■ **Task to complete**:
Write out the stretch of the functions-of-several-variables passage from "Our first step" through "to another variable.", swapping "planar" for "two-dimensional".

■ **Text shown**:
4.1 Functions of several variables

Calculus volume 3 Page 1 / 12

Recognize a function of two variables and identify its domain and range.
Sketch a graph of a function of two variables.
Sketch several traces or level curves of a function of two variables.
Recognize a function of three or more variables and identify its level surfaces.

Our first step is to explain what a function of more than one variable is, starting with functions of two independent variables. This step includes identifying the domain and range of such functions and learning how to graph them. We also examine ways to relate the graphs of functions in three dimensions to graphs of more familiar planar functions.

Functions of two variables

The definition of a function of two variables is very similar to the definition for a function of one variable. The main difference is that, instead of mapping values of one variable to values of another variable, we map ordered pairs of variables to another variable.

■ **Given information**:
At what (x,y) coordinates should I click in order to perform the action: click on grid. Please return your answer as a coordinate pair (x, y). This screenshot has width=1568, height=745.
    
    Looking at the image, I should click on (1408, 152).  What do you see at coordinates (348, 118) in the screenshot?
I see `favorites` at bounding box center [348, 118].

■ **Solution**:
Our first step is to explain what a function of more than one variable is, starting with functions of two independent variables. This step includes identifying the domain and range of such functions and learning how to graph them. We also examine ways to relate the graphs of functions in three dimensions to graphs of more familiar two-dimensional functions.

Functions of two variables

The definition of a function of two variables is very similar to the definition for a function of one variable. The main difference is that, instead of mapping values of one variable to values of another variable, we map ordered pairs of variables to another variable.